My New Year’s Resolution is to get more sleep. This can only be achieved by going to bed at the same time as my children, which does limit my life. It even limits the time the Amazon Prime delivery drivers can see me in normal clothes.
“Are you ill?” my husband asks when he finds me slumped on the sofa in my pyjamas at 7pm.
“No, I’m not ill. I’m tired.”
“You sound tired.”
“I am tired. I’m tired all the time!”
“Me too,” my husband says. “Anything for dinner?”
“Nope. And it’s not a competition.” I say.
“I’m just saying I’m tired too.”
“But are you tired all the time?” I ask
“Yes. Shall I order a curry?”
I nod but I am thinking: How? How can he be tired all the time when he is asleep, when I am awake? How can he be tired all the time when he can sit on a train, while I am running around after Milk and Mayhem for 12 hours every day without even going to the toilet on my own?
I’m too tired to say all this because I’ve said it all before, and I’ve heard the counter argument, which is equally convincing.
“Actually, scrap the curry I’m going to bed.”
My husband shrugs and orders his Chicken Dhansak.
I need to go to bed early because I have a special alarm clock, which goes off at 4.20am. I can’t turn it off, or turn it down, or throw it across the room. I’ve tried to find the snooze option, but nothing works, because my alarm clock is Mayhem and his incessant shouting every morning.
“Downstairs Mummy! Downstairs! Doooooowwwwn Staaaaaaiiiiiirrrrrrrs Mummmmeeeeeeeeeee!”
I wish we lived in a bungalow.
And so, our day begins.
When people say ‘Margaret Thatcher ran the country on four hours’ sleep a night’, I always expect them to add, ‘and that’s why she messed it up.’
I take Mayhem downstairs before he wakes up the others. We spend our first few moments together wandering round the kitchen searching for slugs. This is their time. They slip out of the skirting boards at night and feed on dried baked beans under the table. They leave their silvery trails along the carpet in the playroom. But they will have to change their routine if they are to survive our early risings.
I find it hard to kill things, so we chuck the slugs into the Mud Kitchen outside.
“Slugs flying,” squeals Mayhem. “Like Batman mummy!”
Not really I think, but nod enthusiastically at his wild imagination.
Because someone who works in TV has decided that all children get up at 6am, there is no children’s TV on at this time. I scramble around for a Peppa Pig DVD, but find Peter Rabbit inside the box. Surely (and this does sound odd) that means Peppa Pig will be inside Peter Rabbit? But no, instead I find Fireman Sam smiling out at me.

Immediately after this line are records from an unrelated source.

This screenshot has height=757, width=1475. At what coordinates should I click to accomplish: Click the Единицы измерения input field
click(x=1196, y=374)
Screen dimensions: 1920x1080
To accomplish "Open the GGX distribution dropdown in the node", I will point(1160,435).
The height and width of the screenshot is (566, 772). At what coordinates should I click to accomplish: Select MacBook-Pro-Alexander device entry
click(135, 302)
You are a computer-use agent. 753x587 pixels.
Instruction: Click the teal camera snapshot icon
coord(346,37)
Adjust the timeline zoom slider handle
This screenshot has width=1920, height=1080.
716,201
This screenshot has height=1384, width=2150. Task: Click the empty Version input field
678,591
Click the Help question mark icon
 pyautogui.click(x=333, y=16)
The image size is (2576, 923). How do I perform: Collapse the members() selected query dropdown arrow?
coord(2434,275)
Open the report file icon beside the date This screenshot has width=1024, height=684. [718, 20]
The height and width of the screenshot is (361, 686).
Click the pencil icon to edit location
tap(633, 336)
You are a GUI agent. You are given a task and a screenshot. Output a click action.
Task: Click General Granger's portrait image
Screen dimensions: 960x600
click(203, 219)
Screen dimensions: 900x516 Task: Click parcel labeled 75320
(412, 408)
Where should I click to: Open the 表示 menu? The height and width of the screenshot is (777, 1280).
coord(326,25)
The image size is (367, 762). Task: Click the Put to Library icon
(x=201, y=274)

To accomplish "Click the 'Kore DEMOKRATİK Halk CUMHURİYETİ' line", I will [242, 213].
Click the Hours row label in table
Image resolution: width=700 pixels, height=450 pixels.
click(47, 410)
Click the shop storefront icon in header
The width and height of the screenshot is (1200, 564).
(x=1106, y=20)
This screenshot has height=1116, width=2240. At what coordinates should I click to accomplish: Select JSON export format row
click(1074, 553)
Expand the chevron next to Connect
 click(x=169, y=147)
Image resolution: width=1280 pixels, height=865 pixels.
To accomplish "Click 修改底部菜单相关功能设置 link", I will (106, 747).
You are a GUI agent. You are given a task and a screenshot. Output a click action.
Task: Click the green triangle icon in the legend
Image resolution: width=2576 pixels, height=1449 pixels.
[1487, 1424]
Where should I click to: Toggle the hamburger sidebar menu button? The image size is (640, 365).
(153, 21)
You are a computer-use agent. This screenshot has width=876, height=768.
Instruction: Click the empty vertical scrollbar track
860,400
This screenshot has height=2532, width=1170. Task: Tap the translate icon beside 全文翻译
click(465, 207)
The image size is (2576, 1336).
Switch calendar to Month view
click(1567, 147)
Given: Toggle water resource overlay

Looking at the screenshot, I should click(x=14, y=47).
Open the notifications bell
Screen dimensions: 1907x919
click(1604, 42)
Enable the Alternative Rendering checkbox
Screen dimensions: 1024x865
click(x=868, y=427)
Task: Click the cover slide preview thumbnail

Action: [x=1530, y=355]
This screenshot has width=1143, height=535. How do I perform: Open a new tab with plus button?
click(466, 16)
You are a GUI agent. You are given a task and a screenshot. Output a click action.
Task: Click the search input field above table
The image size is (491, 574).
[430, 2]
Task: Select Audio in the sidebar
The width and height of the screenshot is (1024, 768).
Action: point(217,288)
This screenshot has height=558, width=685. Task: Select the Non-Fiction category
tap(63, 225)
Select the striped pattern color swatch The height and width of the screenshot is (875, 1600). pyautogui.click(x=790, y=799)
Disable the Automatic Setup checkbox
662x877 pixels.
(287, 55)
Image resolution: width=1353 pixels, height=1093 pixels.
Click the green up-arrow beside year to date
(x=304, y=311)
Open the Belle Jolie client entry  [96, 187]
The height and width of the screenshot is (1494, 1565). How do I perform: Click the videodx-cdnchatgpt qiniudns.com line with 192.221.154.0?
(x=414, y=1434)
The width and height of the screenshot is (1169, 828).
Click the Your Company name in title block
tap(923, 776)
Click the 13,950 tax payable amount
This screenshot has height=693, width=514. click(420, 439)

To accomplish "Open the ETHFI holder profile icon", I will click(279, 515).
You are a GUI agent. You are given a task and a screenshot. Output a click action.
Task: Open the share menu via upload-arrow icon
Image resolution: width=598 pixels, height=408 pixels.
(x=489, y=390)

“Peppa Pig?” says Mayhem hopefully.
I spend the next ten minutes opening and shutting DVD boxes, while Mayhem asks increasingly loudly for Peppa Pig. Of course, Peppa Pig is still in the DVD player, and we are soon accompanied by loud cheerful music and giggling pigs.
By the time my husband and Milk emerge at 6am, I have made banana cakes, thrown away some Lego which hurt my foot, washed up, unloaded and reloaded the dishwasher, discovered a plastic box with old porridge and raisins stuffed at the back of the fridge and nearly persuaded Mayhem to try it, done a load of washing, which is now in the drier, and am in the middle of an online grocery shop.
“We’ve been catching slugs too,” I say, not wanting to miss out anything I have achieved.
Milk’s eyes widen.
“I want to do that mummy. I want to catch slugs. Can I catch slugs with you and Mayhem tomorrow?”
“That would make my day,” I say, staring at the back of my husband’s head as he gently stirs his espresso.